About the two properties of Linear Transformation

We know that to prove a transformation is linear we need to show that

$$T(x_1, y_1)+T(x_2, y_2)=T(x_1+x_2, y_1+y_2)$$

And

$$kT(x,y) = T(kx, ky)$$

But I can’t think of a transformation which satisfies the first condition but not the second one? Does anyone know one example of this??

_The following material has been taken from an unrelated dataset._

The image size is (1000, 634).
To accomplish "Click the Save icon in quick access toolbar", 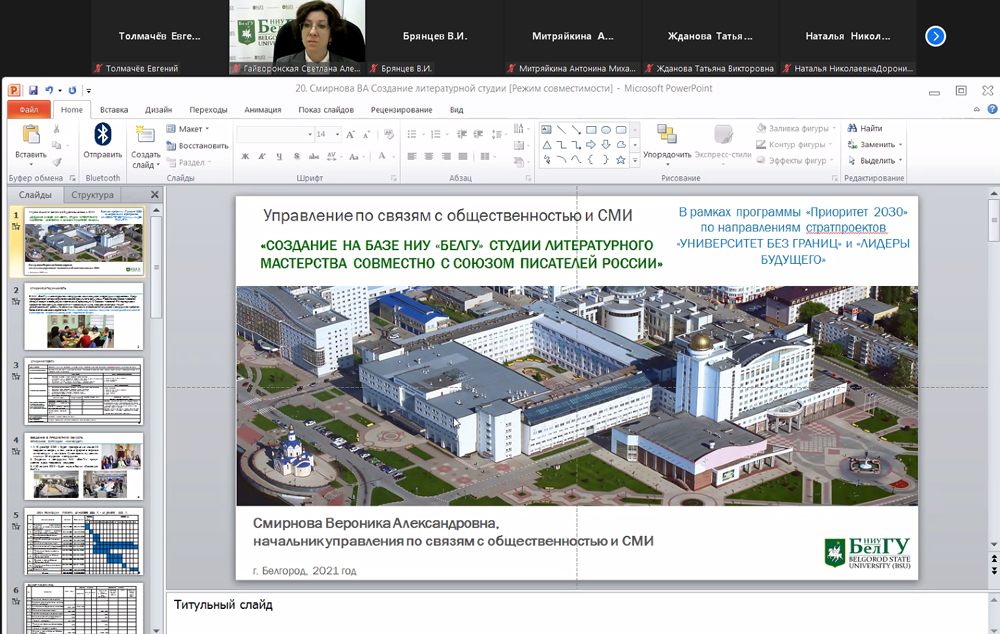I will tap(33, 90).
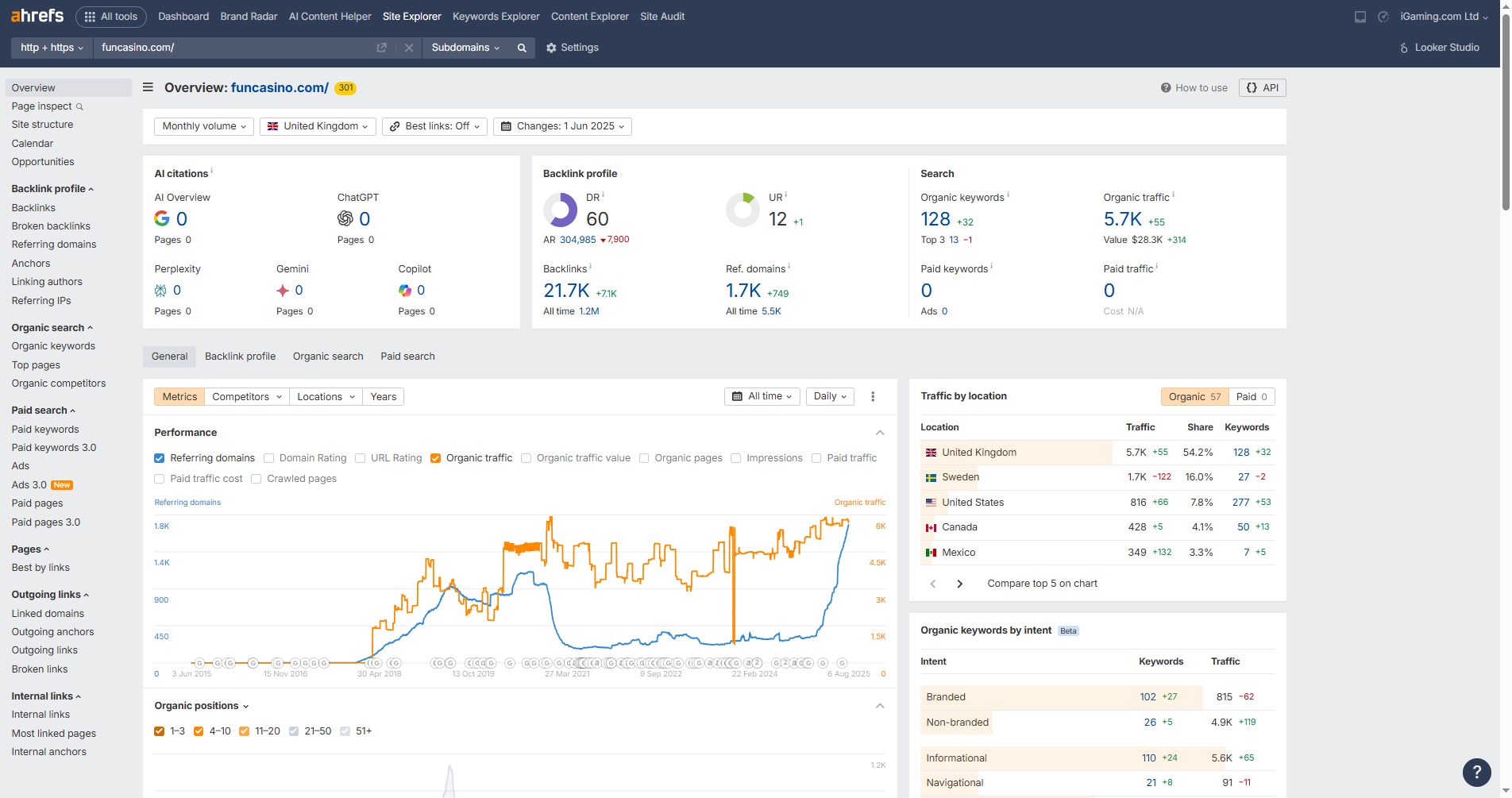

It is well known that there are maps $$f:\mathbb R \to \mathbb R$$ such that $$f(x+y)=f(x)+f(y)$$ but $$f$$ is not of the form $$cx$$ where $$c$$ is a constant. Such a map cannot satisfy the equation $$f(kx)=kf(x)$$ and $$T(x,y)=(f(x),f(y))$$ gives a map with the required properties.
Choose a nonzero rational number $$r$$; now choose a set $$\mathcal{B}$$ so $$\mathcal{B}\cup \{r\}$$ is a basis for $$\mathbb{R}$$ over the field $$\mathbb{Q}$$. Now define $$T(r) = 1$$ and $$T$$ is 0 on $$\mathcal{B}$$. WE can extend $$T$$ linearly to all of $$\mathbb{R}$$. It is the ugly beast you seek.